Thursday, April 14, 2011

Freedom From Religion Foundation Overruled By Federal Judge

Charlie Butts - OneNewsNow - 4/14/2011 3:30:00 AM
A federal judge has upheld the constitutionality of a policy that allows public school students in Spartanburg, South Carolina, to go to an off-campus facility for religious training.

Public schools have historically allowed release time for a religious education course offered at a church nearby. But that has recently not been the case.

"Sometimes these release time programs have been challenged under the idea that somehow this establishes a religion," explains Mat Staver, head of Liberty Counsel. "This judge's decision is correct in allowing the release time program in the Spartanburg School District because it is clearly consistent with the Constitution and in no way establishes a religion."

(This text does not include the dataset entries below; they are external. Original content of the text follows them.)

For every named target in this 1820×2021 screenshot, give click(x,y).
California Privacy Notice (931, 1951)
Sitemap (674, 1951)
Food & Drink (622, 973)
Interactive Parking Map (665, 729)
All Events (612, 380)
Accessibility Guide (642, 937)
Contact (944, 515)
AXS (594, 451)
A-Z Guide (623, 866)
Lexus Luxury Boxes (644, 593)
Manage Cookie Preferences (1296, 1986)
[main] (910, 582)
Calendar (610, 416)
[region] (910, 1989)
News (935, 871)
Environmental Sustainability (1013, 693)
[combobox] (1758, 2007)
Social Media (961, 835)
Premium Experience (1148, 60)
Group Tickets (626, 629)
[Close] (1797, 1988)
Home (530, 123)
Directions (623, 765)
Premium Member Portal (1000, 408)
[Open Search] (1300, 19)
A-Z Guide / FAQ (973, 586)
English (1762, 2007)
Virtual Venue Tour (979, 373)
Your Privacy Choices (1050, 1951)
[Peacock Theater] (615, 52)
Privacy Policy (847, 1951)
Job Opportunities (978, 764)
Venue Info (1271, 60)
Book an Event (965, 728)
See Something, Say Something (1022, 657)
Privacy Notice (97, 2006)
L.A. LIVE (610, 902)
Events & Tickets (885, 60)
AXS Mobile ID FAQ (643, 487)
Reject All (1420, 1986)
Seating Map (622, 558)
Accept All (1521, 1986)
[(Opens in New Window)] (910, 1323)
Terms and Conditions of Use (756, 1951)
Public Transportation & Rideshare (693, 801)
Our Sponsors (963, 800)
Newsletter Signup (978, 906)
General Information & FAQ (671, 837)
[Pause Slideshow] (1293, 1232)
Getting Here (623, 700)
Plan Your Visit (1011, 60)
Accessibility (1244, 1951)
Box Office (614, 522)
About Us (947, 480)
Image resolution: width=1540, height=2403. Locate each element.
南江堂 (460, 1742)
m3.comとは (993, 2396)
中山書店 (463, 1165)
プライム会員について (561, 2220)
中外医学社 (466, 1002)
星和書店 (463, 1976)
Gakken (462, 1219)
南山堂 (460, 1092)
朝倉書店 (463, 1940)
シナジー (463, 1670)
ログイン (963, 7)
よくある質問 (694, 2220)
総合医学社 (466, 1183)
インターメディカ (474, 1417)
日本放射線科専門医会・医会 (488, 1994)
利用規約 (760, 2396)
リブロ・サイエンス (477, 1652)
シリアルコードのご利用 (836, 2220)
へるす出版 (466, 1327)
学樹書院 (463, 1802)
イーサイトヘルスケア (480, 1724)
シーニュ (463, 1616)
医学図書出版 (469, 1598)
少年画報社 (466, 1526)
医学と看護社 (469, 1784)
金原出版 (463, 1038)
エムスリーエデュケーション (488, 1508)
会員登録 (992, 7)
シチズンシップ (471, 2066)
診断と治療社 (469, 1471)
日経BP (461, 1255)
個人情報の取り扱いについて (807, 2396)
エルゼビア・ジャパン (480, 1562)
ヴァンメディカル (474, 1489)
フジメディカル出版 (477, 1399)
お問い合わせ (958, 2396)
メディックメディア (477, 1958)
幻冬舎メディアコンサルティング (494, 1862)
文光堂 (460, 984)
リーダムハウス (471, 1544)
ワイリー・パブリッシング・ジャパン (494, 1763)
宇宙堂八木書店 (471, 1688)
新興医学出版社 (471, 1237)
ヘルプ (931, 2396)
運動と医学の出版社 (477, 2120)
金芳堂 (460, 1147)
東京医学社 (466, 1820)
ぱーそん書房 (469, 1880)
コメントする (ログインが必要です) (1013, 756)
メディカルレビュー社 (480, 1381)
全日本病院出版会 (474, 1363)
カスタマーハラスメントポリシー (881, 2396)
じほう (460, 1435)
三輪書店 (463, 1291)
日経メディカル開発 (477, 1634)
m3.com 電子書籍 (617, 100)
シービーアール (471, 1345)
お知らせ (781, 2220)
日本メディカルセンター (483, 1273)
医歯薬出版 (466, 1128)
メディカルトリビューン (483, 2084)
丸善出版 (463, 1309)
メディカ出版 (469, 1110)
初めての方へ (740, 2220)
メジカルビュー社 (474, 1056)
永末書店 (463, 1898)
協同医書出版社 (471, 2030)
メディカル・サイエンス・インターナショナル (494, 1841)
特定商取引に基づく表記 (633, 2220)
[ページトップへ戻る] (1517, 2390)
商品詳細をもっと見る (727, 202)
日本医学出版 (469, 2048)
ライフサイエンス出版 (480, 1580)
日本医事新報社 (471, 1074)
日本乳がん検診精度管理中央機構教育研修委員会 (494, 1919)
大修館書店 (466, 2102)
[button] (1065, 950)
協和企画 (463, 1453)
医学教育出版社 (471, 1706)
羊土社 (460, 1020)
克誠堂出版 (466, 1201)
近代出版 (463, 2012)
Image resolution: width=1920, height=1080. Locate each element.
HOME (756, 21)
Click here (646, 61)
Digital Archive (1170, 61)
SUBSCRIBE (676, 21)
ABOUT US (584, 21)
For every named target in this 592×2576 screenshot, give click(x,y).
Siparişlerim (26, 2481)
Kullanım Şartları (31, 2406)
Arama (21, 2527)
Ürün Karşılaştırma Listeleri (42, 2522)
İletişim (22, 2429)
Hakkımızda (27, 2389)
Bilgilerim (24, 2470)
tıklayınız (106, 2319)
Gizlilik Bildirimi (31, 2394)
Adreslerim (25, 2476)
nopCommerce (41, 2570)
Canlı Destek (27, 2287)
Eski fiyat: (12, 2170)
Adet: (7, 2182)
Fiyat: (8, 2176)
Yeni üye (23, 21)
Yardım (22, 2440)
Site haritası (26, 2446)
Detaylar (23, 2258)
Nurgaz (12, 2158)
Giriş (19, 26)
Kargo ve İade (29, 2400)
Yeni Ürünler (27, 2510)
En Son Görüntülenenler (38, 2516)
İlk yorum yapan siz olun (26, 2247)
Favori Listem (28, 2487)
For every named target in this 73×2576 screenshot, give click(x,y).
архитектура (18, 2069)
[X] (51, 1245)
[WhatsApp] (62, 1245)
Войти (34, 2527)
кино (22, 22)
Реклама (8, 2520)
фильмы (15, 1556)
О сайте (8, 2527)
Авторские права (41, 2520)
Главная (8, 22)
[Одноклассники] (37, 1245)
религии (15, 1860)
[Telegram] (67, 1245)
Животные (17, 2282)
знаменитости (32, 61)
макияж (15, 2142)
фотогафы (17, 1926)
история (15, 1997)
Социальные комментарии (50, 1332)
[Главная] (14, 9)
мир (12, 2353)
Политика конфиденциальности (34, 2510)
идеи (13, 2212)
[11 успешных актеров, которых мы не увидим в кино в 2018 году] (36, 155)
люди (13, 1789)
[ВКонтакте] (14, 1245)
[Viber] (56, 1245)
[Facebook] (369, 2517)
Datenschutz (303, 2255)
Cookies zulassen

The Freedom From Religion Foundation, which filed the lawsuit, did not understand that the course is strictly voluntary, explains Staver. The judge, however, deemed the policy a "passive" measure that is meant to "accommodate the desire of [the] students to receive religious instruction."

"This is the Freedom From Religion Foundation rattling more cages, just like it always does. They would rather eliminate Christianity, in particular, completely; they don't want to have any vestiges...any remembrance or any accommodation of Christianity," the Liberty Counsel founder notes, concluding that the organization "is completely and unequivocally anti-Christian."